Probably because I am just at that point in my life now. My role as a Mother has shifted tremendously and I no longer have to do the things I did before to help the people in my life in the way that I used to. I chose to do it this way… and now I can choose again.
So here I was choosing to spend time with a marvelous musician who has always looked at life that way. Free to be himself in good times and bad. Just expressing his creativity and allowing life to take him down the riverbed of mystery. What a glorious concept.
Inspired I was… to say the least. In that moment… I made a decision that would change my life. I decided to live again in the way that felt good to me. To just continue to be me and allow my gifts to go where they are asked for with no expectation in return.
I am beginning again… this time I am looking at my life as a beautiful piece of music that keeps moving and shifting, and changing, and traversing through the compilation called ‘living’. And it is uniquely my own.
That’s the beauty of spending time with people. We can just be ourselves. Just coming together and getting to know each other. It’s magical.
A lot of us grow up thinking we must be someone or something when we get older. Ugh… I think that is a lofty idea and it is hard for me to understand why people want to GROW UP. I just want to be a kid forever. Play in the sunshine, sink in the mud, and sing to the moon. Effortless and free. We need more of that… we need more BIG Kids on this planet to help us small people feel like its ok. And then maybe there would be a beautiful piece of music that has the potential to tune our hearts to a profoundly incredible world. Wouldn’t that be amazing!?

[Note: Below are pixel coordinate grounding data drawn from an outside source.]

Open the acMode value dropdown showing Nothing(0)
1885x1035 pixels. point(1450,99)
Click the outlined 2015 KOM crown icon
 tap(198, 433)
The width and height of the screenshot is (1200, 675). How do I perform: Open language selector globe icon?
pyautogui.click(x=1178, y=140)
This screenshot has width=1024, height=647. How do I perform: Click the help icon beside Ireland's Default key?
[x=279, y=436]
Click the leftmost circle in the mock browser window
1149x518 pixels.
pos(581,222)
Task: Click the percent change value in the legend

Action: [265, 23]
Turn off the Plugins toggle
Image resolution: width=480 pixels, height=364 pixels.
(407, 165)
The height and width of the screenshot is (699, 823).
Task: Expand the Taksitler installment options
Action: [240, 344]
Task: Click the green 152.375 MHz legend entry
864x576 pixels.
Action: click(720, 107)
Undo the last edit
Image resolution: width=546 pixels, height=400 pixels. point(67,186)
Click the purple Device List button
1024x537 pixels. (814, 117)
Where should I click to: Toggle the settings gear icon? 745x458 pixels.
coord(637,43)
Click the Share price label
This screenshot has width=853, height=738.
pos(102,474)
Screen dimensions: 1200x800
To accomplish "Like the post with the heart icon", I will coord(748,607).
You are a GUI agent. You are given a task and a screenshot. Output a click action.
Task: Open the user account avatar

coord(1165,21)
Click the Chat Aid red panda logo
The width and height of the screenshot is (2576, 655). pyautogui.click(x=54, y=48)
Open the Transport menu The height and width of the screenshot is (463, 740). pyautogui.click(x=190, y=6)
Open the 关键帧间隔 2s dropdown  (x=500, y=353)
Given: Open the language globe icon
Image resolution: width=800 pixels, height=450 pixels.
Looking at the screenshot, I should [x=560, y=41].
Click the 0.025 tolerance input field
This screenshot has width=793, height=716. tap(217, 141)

Maybe more of us would be a lot happier and feel a lot better if we gave ourselves permission to be more of who we wanted to be instead of what everyone else wanted us to become. Maybe all we needed was for someone to tell us that this is a choice we can actually make… at any age. Plain and simple… be more of you. Just being you and doing more of what you love… repeatedly will eventually lead you to everything you ever thought you needed. And you know what happens then… you begin to really live again.